En todos estos países hay una enérgica política de calidad en la educación pública, junto a la de cobertura.  Sus medias de rendimiento superan a las deficientes medias de la región, y señalan la necesidad y viabilidad de caminar en esa dirección.

No son los únicos casos. Pueden desde ya mencionarse numerosas experiencias relevantes en marcha en otros paises de la región. Sin embargo, los avances serán limitados aun con las mejores intenciones si no se encara frontalmente el problema de las pronunciadas inequidades que presiona continuamente por segmentaciones en los sistemas educativos, relegando y discriminando  una y otra vez a través de múltiples mecanismos a los estratos pobres.

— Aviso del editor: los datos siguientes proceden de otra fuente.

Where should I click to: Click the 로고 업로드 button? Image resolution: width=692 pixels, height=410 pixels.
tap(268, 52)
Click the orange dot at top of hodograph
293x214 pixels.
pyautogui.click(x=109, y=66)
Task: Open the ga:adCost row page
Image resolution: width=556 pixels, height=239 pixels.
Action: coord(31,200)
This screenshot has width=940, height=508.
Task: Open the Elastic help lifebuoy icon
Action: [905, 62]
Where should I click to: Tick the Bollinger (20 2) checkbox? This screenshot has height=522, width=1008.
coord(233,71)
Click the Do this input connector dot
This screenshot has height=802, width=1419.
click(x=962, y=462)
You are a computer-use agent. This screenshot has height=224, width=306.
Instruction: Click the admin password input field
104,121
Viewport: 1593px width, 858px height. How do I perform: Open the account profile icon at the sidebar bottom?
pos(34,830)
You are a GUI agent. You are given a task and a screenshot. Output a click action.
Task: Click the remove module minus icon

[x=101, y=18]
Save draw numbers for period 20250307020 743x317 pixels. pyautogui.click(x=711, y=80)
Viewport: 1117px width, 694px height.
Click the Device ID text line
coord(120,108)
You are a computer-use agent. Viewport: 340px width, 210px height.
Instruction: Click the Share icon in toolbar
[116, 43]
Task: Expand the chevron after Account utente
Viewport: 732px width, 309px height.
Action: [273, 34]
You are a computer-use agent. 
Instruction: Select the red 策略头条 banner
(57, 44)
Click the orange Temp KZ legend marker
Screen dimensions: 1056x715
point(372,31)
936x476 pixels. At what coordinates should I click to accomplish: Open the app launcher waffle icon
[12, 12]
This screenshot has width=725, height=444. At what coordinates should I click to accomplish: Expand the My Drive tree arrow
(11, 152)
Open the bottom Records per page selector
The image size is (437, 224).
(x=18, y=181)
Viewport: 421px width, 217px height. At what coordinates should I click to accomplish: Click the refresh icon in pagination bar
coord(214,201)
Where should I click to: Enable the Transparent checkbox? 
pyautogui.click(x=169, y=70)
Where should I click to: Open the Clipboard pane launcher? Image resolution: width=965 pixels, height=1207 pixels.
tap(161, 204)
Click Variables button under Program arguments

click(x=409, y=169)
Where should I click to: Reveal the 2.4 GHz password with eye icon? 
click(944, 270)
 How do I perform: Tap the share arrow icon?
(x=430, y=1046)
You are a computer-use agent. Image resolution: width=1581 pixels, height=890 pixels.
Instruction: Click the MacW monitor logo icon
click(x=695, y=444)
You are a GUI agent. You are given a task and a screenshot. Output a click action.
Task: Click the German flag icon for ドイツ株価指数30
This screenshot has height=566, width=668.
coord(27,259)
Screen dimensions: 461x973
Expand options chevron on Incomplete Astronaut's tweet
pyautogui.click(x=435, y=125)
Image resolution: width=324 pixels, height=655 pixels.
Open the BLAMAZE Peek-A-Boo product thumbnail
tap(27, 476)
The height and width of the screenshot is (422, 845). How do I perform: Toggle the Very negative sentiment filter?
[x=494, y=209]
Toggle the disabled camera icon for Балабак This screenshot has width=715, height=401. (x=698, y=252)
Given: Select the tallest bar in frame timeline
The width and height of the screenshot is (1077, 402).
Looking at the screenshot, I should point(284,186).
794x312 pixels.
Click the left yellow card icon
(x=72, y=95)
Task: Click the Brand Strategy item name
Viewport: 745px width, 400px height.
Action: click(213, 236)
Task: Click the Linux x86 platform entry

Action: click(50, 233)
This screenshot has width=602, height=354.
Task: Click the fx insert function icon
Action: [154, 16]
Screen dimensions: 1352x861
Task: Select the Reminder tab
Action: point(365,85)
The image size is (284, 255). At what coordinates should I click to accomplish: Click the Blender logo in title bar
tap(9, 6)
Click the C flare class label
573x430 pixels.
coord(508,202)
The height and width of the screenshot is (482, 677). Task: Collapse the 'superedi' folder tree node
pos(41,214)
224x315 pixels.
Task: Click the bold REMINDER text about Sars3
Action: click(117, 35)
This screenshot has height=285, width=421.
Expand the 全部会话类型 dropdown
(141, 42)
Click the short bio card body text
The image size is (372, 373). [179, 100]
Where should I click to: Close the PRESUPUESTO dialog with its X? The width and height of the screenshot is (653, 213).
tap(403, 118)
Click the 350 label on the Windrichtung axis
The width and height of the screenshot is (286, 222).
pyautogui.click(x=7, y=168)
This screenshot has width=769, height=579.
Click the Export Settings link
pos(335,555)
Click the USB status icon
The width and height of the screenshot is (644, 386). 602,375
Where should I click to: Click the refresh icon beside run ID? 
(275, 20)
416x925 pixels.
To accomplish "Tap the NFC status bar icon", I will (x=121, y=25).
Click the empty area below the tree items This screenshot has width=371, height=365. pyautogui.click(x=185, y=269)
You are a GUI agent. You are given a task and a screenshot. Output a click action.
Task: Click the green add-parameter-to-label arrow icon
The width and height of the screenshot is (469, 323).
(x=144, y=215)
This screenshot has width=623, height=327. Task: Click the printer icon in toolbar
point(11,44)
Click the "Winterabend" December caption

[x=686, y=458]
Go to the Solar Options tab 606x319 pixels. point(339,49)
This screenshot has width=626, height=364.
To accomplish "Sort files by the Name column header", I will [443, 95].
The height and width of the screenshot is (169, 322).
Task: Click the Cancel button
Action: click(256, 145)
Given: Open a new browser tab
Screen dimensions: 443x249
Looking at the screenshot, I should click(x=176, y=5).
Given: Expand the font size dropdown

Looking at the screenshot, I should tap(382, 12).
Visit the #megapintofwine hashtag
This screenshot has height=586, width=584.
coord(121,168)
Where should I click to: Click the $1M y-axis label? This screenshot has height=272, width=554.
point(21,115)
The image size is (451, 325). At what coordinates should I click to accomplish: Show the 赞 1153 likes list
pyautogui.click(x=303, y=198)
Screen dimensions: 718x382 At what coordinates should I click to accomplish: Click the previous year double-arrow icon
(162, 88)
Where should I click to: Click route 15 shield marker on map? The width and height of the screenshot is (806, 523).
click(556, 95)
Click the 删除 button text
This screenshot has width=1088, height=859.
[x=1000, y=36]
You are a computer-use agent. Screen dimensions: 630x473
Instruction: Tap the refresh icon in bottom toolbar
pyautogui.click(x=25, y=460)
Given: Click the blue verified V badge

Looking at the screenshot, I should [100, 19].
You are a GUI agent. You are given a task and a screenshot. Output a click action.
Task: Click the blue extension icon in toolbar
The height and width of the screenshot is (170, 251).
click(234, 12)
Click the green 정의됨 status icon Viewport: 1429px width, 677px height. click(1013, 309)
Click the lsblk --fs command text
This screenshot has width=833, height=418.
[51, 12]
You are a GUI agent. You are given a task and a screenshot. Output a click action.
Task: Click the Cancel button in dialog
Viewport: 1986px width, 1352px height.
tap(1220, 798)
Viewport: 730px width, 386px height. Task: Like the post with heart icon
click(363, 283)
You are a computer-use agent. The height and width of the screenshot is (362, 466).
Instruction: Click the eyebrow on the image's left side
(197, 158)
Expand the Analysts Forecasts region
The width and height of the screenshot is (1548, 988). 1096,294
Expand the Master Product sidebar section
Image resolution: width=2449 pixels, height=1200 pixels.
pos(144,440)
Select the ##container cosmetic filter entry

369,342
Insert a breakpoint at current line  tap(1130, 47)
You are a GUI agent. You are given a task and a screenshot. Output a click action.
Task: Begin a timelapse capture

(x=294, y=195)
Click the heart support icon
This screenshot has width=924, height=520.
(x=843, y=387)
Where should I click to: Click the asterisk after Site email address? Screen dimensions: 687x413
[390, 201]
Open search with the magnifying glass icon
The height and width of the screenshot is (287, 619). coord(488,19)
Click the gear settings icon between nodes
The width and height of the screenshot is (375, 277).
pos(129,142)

La realidad exige consiguientemente que se diseñen vigorosas políticas de mejoramiento de la equidad en educación y que ellas sean un núcleo central de las políticas educativas generales. En sociedades como las latinoamericanas con vastos sectores de población  viviendo en pobreza y miseria, la educación puede ser una poderosa fuerza de cambio social y devolución de dignidad y esperanza a los pobres, o por el contrario de persistir las fuertes inequidades que la marcan un refuerzo permanente de los círculos  perversos que conducen a la exclusión social, y la tornan en una situación sin salida.